(PROBLEM DESCRIPTION): Using the data beneath, show every line that includes the word "choisir".

(SUPPLIED ENTRIES):
=-=-=

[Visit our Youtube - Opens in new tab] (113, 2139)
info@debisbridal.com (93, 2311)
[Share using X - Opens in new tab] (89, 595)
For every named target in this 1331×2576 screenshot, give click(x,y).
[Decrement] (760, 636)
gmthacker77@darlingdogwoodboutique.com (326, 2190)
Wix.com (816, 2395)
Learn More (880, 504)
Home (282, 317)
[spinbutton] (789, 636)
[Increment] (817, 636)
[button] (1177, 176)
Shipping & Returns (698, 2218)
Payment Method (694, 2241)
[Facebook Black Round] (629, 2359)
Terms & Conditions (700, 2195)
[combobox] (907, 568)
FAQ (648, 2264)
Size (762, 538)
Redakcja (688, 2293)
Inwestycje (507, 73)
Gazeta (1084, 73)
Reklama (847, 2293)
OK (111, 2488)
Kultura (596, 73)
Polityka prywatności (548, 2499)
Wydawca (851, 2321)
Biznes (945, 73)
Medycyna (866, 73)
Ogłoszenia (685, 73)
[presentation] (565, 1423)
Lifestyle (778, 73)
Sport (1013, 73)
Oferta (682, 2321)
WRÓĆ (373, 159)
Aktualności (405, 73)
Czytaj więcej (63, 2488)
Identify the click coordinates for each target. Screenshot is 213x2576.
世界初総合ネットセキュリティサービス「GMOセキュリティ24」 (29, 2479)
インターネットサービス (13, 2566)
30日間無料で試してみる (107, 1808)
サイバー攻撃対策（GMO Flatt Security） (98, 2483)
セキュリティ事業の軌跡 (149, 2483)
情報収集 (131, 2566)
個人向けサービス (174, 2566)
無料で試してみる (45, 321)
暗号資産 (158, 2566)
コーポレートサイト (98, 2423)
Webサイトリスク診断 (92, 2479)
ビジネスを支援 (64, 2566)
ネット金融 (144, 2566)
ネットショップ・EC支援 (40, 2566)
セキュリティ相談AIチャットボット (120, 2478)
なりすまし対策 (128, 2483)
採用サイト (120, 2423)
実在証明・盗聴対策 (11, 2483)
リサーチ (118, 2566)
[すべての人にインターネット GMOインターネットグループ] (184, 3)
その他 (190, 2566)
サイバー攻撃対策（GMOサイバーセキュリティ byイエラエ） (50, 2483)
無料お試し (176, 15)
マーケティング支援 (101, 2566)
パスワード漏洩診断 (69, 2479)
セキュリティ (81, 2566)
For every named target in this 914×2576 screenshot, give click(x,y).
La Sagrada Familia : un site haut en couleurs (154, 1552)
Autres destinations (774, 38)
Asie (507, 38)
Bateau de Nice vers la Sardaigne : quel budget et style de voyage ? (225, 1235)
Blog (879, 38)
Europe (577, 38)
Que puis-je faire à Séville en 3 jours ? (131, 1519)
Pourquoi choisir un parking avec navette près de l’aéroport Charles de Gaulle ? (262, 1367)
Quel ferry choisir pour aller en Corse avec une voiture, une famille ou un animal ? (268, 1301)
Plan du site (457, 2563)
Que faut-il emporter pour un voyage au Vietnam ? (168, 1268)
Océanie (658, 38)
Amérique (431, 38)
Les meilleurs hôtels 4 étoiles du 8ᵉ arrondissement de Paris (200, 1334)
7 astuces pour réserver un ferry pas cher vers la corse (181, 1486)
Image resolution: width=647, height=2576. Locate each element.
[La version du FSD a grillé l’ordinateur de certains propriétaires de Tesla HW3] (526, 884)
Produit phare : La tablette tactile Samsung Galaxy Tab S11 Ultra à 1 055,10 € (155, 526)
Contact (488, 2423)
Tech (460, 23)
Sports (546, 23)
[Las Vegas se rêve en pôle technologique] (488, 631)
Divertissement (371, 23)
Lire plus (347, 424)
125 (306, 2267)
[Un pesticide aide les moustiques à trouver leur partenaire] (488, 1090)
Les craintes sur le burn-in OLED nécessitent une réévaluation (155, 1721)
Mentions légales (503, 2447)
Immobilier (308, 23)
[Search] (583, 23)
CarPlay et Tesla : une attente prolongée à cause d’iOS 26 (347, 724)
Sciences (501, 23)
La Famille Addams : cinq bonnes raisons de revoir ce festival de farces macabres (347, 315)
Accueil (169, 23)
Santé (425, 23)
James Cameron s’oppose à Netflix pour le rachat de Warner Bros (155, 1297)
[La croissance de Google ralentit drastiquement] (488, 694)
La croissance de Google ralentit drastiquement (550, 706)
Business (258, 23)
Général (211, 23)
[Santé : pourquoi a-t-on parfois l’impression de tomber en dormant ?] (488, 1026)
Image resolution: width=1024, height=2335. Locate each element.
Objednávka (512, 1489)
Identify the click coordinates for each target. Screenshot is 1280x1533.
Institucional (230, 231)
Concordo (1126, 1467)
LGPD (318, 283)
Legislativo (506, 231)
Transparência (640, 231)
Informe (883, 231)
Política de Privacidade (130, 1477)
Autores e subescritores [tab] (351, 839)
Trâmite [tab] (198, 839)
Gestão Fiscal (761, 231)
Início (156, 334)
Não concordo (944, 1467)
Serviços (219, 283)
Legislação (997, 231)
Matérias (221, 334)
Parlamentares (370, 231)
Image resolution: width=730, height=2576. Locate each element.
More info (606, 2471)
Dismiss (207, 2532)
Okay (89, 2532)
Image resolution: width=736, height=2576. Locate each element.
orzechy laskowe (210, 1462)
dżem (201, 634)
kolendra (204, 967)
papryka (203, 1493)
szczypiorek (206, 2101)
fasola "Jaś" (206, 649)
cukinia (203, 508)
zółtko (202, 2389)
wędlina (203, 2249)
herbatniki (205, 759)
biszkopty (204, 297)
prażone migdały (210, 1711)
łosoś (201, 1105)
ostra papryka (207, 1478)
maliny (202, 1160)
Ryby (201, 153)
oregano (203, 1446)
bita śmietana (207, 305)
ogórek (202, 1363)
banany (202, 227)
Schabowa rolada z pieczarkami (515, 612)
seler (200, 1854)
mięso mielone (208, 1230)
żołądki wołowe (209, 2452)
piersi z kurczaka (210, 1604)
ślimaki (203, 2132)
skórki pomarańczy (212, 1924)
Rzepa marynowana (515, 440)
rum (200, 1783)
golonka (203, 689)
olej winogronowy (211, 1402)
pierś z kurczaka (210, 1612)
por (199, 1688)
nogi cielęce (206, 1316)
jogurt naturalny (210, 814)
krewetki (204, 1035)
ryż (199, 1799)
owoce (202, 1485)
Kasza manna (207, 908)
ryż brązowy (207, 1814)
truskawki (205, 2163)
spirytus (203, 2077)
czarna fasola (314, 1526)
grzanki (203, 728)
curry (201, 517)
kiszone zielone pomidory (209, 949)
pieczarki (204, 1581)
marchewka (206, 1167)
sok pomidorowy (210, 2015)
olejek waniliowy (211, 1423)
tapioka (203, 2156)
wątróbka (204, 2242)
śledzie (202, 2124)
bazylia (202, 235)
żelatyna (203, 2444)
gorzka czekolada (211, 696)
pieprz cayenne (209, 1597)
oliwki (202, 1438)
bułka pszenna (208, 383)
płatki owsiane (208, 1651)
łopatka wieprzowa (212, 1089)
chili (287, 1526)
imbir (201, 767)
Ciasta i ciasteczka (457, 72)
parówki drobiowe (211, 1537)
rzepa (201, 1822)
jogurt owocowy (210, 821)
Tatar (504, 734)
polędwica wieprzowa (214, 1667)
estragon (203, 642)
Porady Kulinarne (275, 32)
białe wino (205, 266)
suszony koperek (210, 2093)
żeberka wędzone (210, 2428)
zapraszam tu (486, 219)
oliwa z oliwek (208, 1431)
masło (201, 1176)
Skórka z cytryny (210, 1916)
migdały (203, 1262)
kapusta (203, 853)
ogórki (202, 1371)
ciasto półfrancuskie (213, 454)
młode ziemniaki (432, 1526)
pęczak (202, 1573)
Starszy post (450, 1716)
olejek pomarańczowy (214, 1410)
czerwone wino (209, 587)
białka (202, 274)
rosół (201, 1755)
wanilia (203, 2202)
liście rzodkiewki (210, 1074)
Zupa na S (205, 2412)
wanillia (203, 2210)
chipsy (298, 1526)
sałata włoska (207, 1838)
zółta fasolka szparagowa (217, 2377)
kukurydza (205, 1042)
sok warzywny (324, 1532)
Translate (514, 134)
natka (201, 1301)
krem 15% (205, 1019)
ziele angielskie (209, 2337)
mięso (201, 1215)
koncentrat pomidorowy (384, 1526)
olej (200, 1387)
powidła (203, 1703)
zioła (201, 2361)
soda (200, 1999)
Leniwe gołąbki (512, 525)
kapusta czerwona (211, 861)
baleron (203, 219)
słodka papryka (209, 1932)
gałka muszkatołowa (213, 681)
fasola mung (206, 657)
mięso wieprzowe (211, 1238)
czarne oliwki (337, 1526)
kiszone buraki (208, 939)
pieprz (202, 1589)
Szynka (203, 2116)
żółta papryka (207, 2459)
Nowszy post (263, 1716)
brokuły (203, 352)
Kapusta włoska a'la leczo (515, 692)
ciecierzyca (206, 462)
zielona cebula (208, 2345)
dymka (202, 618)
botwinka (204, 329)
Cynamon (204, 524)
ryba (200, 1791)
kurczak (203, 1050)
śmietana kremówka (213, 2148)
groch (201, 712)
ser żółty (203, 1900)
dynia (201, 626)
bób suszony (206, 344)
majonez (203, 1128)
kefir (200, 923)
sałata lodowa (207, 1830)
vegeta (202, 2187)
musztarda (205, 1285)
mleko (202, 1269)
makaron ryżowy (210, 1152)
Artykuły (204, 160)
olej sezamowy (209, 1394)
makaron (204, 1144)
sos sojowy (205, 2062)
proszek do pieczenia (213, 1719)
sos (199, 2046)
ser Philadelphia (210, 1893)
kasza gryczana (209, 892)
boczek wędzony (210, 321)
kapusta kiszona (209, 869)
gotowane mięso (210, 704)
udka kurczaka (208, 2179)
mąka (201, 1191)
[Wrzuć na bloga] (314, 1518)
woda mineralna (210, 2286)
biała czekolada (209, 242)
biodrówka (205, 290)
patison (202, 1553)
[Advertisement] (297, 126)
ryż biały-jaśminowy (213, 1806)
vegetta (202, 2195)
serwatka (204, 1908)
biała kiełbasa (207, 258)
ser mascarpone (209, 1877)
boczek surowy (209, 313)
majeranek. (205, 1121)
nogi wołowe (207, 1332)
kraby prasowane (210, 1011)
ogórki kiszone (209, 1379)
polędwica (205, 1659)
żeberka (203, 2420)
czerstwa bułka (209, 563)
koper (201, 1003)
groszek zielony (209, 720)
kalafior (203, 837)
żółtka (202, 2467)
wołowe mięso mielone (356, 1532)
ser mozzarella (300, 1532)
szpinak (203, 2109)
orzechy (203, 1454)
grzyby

=-=-=

(TASK OUTPUT):
Pourquoi choisir un parking avec navette près de l’aéroport Charles de Gaulle ? (262, 1367)
Quel ferry choisir pour aller en Corse avec une voiture, une famille ou un animal ? (268, 1301)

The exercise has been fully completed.